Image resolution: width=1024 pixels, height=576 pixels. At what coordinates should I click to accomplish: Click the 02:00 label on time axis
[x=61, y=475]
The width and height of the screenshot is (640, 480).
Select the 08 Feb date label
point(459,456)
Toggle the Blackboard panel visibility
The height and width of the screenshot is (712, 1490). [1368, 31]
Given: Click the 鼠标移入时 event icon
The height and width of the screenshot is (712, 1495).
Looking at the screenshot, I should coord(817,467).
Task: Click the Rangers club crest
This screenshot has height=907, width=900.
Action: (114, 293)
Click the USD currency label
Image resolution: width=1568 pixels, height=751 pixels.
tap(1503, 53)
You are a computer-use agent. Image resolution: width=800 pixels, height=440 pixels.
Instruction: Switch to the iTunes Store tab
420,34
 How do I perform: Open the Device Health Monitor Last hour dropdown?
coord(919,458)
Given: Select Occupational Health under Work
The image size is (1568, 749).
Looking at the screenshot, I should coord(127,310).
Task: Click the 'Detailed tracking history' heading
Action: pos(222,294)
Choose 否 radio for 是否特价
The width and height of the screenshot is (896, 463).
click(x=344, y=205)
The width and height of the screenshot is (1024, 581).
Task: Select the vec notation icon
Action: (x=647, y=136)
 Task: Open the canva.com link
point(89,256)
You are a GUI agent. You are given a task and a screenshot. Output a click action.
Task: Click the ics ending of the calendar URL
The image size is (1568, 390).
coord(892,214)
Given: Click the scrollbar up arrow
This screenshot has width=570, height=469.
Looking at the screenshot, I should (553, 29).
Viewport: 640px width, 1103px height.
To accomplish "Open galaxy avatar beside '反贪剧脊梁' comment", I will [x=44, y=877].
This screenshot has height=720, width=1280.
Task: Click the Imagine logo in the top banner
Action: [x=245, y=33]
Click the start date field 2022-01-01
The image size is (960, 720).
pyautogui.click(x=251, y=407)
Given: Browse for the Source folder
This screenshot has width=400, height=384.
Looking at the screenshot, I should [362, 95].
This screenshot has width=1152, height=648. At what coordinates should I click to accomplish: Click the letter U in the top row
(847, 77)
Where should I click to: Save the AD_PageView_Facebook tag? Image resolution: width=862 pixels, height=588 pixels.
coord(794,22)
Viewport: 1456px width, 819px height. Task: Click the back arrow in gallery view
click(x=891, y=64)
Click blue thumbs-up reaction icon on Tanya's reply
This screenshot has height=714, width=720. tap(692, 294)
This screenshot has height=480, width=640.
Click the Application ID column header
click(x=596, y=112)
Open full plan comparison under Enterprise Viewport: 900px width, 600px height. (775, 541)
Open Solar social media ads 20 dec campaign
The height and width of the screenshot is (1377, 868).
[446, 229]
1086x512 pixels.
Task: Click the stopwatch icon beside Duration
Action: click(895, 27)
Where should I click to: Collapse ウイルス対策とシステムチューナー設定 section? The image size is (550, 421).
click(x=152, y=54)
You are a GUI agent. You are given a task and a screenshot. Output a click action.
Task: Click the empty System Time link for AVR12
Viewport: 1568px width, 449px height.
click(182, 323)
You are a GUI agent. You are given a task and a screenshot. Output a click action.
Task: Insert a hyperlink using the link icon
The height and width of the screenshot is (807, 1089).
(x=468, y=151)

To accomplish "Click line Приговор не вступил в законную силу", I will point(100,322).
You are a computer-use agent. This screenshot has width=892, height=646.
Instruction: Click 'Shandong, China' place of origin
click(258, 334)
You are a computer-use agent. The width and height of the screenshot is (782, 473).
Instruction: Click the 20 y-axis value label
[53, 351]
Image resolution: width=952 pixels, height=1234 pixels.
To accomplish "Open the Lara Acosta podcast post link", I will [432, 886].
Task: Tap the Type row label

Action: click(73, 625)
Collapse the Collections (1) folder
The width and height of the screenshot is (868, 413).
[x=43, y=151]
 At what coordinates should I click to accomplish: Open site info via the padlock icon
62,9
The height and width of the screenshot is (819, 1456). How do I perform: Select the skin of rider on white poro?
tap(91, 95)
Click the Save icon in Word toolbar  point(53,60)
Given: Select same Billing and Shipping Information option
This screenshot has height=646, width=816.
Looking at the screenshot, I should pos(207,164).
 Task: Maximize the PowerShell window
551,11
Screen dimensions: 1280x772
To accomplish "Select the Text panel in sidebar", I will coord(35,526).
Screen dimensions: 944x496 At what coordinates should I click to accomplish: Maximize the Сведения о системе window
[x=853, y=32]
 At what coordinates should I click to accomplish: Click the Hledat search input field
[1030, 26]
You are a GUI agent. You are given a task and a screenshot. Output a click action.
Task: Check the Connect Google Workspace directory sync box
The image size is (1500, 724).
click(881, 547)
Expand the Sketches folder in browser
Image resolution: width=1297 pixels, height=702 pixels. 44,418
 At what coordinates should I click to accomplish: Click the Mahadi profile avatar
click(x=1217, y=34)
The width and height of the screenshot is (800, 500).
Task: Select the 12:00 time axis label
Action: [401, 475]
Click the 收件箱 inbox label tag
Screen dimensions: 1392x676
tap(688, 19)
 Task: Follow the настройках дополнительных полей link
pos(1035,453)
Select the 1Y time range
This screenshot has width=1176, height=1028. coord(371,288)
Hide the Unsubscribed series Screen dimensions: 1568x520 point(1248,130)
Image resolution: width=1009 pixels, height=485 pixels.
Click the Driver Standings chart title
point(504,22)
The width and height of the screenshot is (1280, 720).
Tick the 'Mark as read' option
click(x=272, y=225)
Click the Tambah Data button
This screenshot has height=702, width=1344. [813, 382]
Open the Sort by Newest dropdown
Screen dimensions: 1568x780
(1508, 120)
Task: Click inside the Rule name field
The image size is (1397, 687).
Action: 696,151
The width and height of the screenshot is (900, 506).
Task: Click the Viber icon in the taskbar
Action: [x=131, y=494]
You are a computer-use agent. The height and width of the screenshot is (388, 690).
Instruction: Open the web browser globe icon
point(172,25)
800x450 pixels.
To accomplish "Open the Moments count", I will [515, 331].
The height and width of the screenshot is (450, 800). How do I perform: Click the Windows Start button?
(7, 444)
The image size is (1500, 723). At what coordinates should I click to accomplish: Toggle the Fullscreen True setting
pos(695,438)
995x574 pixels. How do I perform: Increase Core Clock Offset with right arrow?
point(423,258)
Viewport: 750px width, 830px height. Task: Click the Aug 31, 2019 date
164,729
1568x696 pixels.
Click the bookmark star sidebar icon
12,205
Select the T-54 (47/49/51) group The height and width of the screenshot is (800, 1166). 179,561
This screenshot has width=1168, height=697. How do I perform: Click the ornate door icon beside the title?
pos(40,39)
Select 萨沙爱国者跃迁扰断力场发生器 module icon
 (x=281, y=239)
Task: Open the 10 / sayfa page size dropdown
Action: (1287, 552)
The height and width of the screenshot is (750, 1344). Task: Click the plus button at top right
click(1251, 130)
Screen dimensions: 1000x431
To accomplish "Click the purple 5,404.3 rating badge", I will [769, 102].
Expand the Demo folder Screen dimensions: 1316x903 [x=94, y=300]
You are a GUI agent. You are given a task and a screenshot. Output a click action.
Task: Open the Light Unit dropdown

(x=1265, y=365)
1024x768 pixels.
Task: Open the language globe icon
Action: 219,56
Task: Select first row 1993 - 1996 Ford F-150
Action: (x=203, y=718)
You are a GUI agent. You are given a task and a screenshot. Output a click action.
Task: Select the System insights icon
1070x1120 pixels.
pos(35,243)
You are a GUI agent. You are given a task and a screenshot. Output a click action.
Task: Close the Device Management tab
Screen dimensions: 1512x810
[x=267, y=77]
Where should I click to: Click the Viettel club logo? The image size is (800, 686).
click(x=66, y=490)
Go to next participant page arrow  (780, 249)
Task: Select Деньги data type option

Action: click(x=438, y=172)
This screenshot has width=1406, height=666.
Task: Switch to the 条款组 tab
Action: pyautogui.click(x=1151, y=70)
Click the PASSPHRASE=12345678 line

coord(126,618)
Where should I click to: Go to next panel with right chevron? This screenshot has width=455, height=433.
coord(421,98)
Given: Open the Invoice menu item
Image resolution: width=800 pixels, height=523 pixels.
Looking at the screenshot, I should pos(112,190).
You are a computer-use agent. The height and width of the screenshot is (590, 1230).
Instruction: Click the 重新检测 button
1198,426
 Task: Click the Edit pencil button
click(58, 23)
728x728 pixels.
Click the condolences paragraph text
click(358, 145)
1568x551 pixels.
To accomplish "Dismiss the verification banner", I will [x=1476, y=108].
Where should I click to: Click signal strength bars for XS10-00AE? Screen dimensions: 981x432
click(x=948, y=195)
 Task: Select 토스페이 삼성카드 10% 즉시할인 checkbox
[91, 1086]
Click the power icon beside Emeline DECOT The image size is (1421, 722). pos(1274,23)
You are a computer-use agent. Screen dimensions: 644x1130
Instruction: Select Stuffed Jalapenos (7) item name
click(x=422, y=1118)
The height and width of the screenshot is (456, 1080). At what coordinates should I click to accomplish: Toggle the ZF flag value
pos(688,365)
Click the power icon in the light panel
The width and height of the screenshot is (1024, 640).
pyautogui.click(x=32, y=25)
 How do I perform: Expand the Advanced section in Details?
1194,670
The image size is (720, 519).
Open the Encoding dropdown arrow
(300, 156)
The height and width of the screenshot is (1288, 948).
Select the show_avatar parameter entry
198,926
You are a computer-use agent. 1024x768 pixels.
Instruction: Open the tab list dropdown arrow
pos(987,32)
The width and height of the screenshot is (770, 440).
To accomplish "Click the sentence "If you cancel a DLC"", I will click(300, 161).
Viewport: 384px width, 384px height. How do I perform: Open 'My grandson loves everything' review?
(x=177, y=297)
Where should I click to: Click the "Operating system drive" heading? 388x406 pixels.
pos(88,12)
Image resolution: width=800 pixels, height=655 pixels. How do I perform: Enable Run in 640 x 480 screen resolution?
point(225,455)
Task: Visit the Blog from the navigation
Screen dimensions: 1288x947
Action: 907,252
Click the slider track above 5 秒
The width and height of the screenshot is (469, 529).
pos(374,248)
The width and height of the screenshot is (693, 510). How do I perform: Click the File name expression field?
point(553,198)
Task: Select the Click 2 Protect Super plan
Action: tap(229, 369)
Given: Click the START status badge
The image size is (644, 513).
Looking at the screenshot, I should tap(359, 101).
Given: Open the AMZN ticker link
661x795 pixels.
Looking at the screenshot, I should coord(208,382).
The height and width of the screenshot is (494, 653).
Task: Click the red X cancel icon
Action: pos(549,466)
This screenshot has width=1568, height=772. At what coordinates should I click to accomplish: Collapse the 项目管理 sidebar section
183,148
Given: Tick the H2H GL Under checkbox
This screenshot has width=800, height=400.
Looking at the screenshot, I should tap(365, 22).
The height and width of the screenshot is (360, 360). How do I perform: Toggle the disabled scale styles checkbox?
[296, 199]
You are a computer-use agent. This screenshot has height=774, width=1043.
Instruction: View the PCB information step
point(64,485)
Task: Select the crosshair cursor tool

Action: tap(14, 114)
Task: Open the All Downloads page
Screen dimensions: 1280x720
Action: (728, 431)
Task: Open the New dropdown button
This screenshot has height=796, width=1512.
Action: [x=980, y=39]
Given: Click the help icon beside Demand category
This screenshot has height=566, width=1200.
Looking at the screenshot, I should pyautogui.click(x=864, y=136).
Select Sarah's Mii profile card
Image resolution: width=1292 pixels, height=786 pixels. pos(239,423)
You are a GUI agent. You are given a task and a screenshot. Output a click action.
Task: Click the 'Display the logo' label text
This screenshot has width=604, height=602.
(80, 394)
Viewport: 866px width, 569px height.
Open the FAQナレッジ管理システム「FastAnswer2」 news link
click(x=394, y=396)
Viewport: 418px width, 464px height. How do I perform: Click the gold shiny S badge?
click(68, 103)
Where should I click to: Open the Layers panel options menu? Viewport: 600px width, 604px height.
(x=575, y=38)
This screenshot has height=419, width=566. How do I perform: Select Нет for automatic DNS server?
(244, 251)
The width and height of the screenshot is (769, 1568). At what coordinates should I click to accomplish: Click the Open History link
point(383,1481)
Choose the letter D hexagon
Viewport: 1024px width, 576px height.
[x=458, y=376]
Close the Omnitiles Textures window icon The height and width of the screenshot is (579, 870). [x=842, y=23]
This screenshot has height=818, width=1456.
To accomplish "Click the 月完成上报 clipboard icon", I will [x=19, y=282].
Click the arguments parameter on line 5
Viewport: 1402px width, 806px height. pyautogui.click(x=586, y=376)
--------
**THE TASK**: Starting with the first line of the listing, output each line exactly until you have included the one containing "Given: Click the 鼠标移入时 event icon".

**OUTPUT FOR THIS EXERCISE**:
Image resolution: width=1024 pixels, height=576 pixels. At what coordinates should I click to accomplish: Click the 02:00 label on time axis
[x=61, y=475]
The width and height of the screenshot is (640, 480).
Select the 08 Feb date label
point(459,456)
Toggle the Blackboard panel visibility
The height and width of the screenshot is (712, 1490). [1368, 31]
Given: Click the 鼠标移入时 event icon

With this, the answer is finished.